Thanks to the fact that Fabian was building his new ‘off-the-grid’ sustainable home, I got a chance to discover a new place of quiet within Auroville. His house was being built inside the beautiful 70 acre Pitchandikulam Forest community which is a complete ecosystem in itself with insects, birds, reptiles and more than 800 species of plants.
One of the pilot reforestation projects undertaken by Auroville in 1973, Pitchandikulam acts an educational site with the Bioresource Centre there providing focus for teaching restoration ecology, environmental science and the identification and use of medicinal plants. Permission to visit the community is primarily limited to volunteers, interning students and ‘citizens’ of Auroville who contribute to the research and reforestation work that is undertaken at the community.
As a guest, I was lucky to be allowed a walk through the forest and this turned out to be nothing short of an invigorating experience. Pieces of wildlife art strategically placed along the path attempt to provide information about the species that inhabit this pristine habitat. The cast iron ‘snake’ bench, the unbelievably real-looking stone sculptures or the small signages below trees and shrubs giving out details about them, every piece of art here is meant to educate. The distinctive high-quality wildlife art created by the Pitchandikulam Art Studio can also be seen at Adyar Poonga and Marina Beach in Chennai. The artists here work on commissioned projects with clients to create cost effective and visually striking artwork.
Cast iron ‘snake’ bench.
Realistic wildlife art in stone.
Educational art pieces in stone.
Informative signages placed under trees.
What makes this forest even more special is the fact that this is a living example of the fact that honest effort and persistence can provide overwhelming results. REFORESTATION PROJECTS CAN ACTUALLY BE SUCCESSFUL IF EXECUTED EARNESTLY! Like the whole of Auroville, the land on which Pitchandikulam forest exists used to be absolutely barren and devoid of life. In just four decades, consistent protection and care has resulted in a lush green forest where it is now normal to see brilliantly coloured insects tirelessly going about their busy daily routines and chameleons unabashedly flaunting their phenomenal camouflage skills.

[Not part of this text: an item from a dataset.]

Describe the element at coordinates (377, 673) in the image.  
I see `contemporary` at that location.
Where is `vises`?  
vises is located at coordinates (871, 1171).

Small clearings in the forest act as pause points.
A place to sit and enjoy the quiet.
A view from above the canopy.
The forest also houses a demonstration nursery with a collection of herbs and other medicinal plants. With more than 40,000 seedlings of both, Tropical Dry Evergreen Forest (TDEF) species and medicinal plants, the nursery run by Pitchandikulam Forest Consultants is a commercial unit that provides logistics and support to manifest eco-restoration projects at many locations in Tamil Nadu.
The nursery at Pitchandikulam.
Volunteering opportunities in forest ecology, ecological restoration, ethnomedicinal, educational and community outreach work are available to interested and qualified candidates. To apply, visit the Pitchandiculam Forest website.
Just one piece of advice though, THIS IS NOT A ‘TOURIST ATTRACTION’ and unless you are a volunteer or have prior permission to visit, you may be denied entry into the community.